O valor diagnóstico dos anéis de Kayser Fleisher (KF) varia consoante a DW se manifesta com doença predominantemente hepática ou neurológica11,12. Num estudo efetuado por Steindl et al., apenas 50% dos doentes com hepatopatia tinham anéis de KF, contra 90% nos doentes com doença neurológica12. Na primeira década de vida raramente estão presentes. Os depósitos iniciais detetados na doente estão de acordo com a idade e evolução da doença.

Para além do diagnóstico, uma parte importante da DW é a monitorização da terapêutica (ceruloplasmina, cobre urinário das 24 h e cálculo do cobre livre no mínimo a cada 6 meses)9. O objetivo é, por um lado, avaliar a adesão ao tratamento e, por outro, evitar a depleção de cobre.

Numa criança com FGNA, se a perda de peso se acompanha de redução das enzimas é menos provável a DW. No caso descrito verificou-se redução de enzimas após perda ponderal, mas a deteção de ceruloplasmina baixa condicionou investigação adicional. A história familiar de doença psiquiátrica mal caracterizada foi também relevante para a investigação, embora se desconhecesse a etiologia (genética molecular para DW em curso).

Um estudo recente, tentando descrever a patogenia da FGNA, concluiu que o metabolismo do cobre não é relevante16. Portanto, se num doente obeso com FGNA se verificarem alterações do metabolismo do cobre, a hipótese de DW é a mais provável. Não se conhece uma relação preferencial entre obesidade, FGNA e DW.

Em 2009, um grupo austríaco analisou essa relação, encontrando 2 casos de DW em 291 crianças e adolescentes obesos incluídos no estudo, o que representa uma maior incidência da doença do que o previamente estimado17. Provavelmente, a incidência de DW no universo crescente dos obesos será sobreponível à da população geral na mesma área geográfica. Em Portugal, a incidência de DW permanece desconhecida, estando seguramente subestimada no registo Eurowilson.
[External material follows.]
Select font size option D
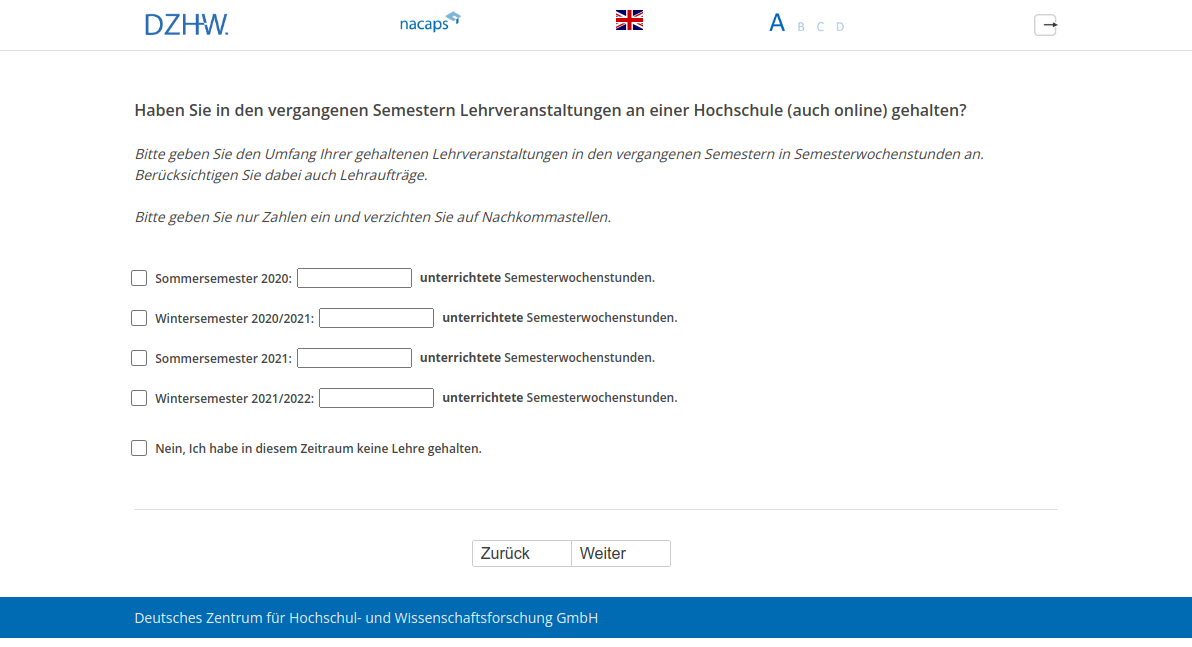 [840, 27]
O número de crianças e adolescentes obesos tem vindo a aumentar, pelo que é previsível que neste grupo de doentes se registe um número igualmente crescente de DW. Teremos de equacionar o custo-benefício do rastreio de DW nas crianças e adolescentes com FGNA e esteatohepatite.
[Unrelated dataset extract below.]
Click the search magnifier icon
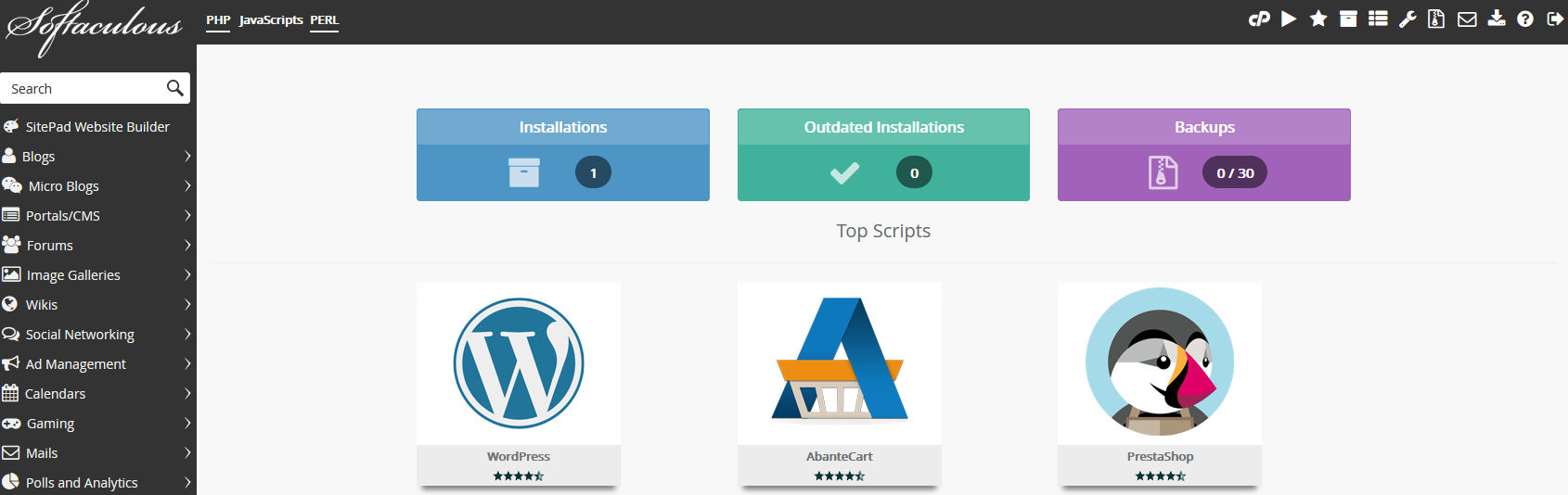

Em conclusão, é importante sublinhar que, embora o FGNA seja a principal causa de hepatopatia em idade pediátrica e cada vez mais frequente, a afirmação do seu diagnóstico implica a exclusão de outras causas. Embora existam linhas de orientação diagnóstica no FGNA da criança, a abordagem deve ser faseada e orientada de acordo com a faixa etária e os elementos clínicos recolhidos na história8. O índice de suspeição para DW deve ser elevado sempre que se verifique hepatopatia e/ou um distúrbio do sistema nervoso central de etiologia desconhecida, num indivíduo entre os 10-40 anos6. De facto, deve ser sistematicamente excluída em doentes com alterações hepáticas não enquadráveis nos diagnósticos mais habituais3. Obesidade e DW partilham a mesma lesão histológica, pelo que o doseamento de cobre hepático é um elemento importante para distinguir as duas entidades, quando a biopsia for necessária na investigação de um doente obeso. A DW tem disponível tratamento eficaz11. O diagnóstico tardio acompanha-se de alterações que podem ser irreversíveis culminando em transplante hepático.